Thoughts on products, performance, and doublethink in the magic community.

Sunday, May 29, 2005

Paradigm Shift

Some serious brain re-wiring happens to people after they get into magic. The kind of brain scrambling that, for instance, leads previously sane people to believe that it makes sense to spend $1750 on an outhouse.

With non-magicians, this kind of thinking is usually induced by prolonged usage of heavy drugs. And yet magicians manage it without any chemical assistance.

I admit that I presented extreme examples. But it is undeniable that the overwhelming majority of magicians are unable to think like sane people when it comes to performing. They believe that if a trick entertains them, then logically, it entertains their audience. Which is complete and utter nonsense. George Orwell would call it doublethink, or the simultaneous belief of two irreconcilably contradictory ideas.

I'm reminded of a scene in the Wizard of Oz, where everyone in the Emerald City is forced to wear special glasses night and day.
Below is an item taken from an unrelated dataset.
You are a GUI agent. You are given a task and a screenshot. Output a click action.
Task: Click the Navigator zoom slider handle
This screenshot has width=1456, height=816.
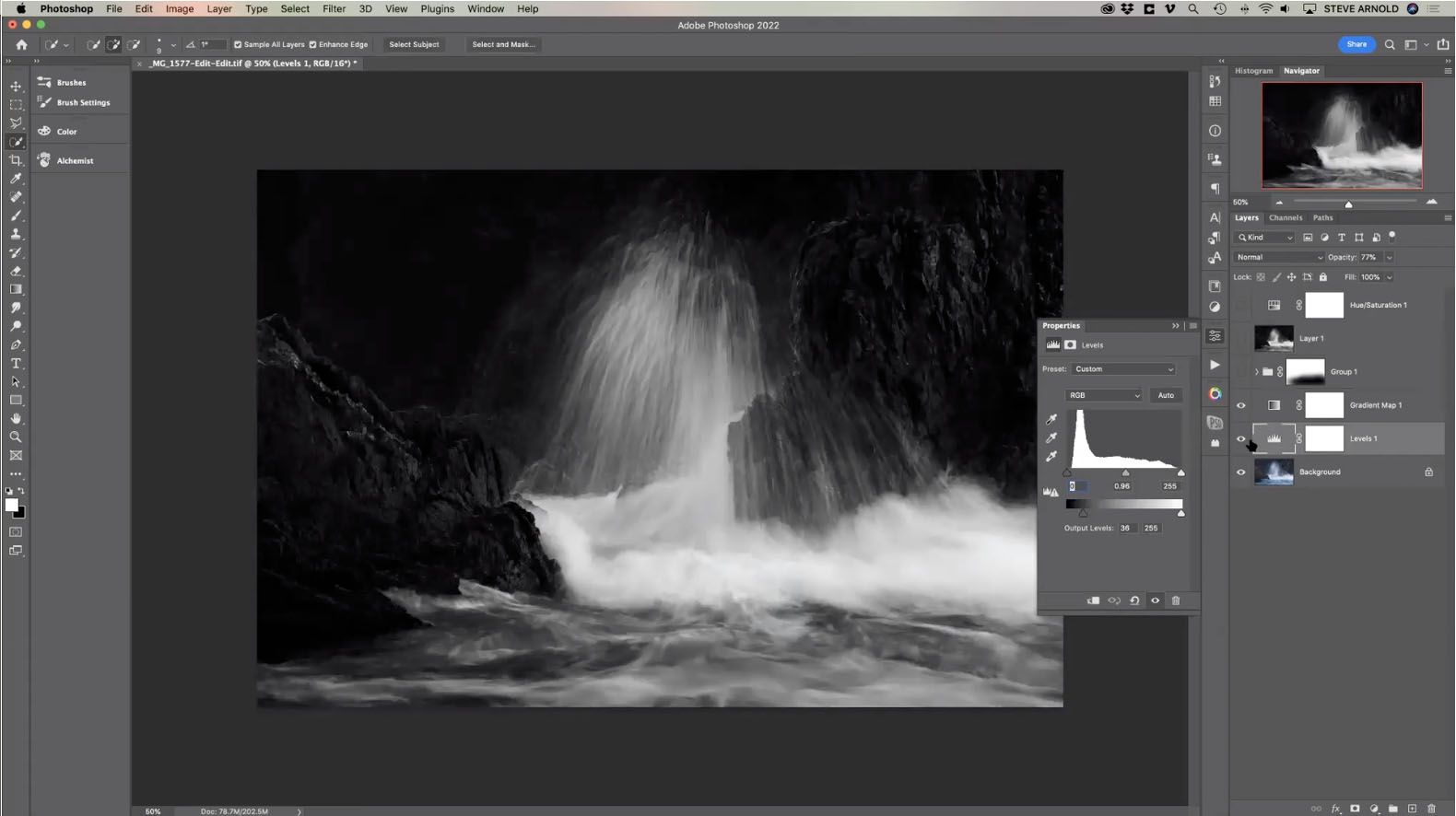(x=1348, y=204)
Their city seems beautiful, built of green marble and studded with emeralds. But in reality, the city is plain. The city's leader makes people wear tinted glasses to convince them that their city is fantastic and exciting. (Yeah, I read a lot)

Magicians don't wear tinted glasses, but we have other, more efficient things to cloud our judgment and convince us that mediocre magic is entertaining and worth watching. Things like bad jokes. Expensive, ridiculous props. Limp, lifeless patter. Presentations that are forced and unnatural.

These things have no place in magic. Actually, they have no place anywhere. Yet magic seems to be the only type of performance where the substandard is not only accepted, but often encouraged.

People want fun. They want to be entertained. And yet magicians constantly deny their audiences this privilege, while insisting that they aren't "doing magic for themselves." Doublethink again.

Denny, of the magic shop Denny & Lee's, gave me some great advice about this. As I remember it, Denny named several great magicians and said that they could come to a single table and perform a card trick. And Denny would follow with the sponge bunnies, and that's what the people would remember.

Call me insane, but I believe that he's right. Magicians need a paradigm shift in the way they think. Stop thinking of your spectators as spectators and start thinking of them as normal people, which is to say, not like us magicians.

That's a start. Throwing out your gimmicked outhouses would probably help also.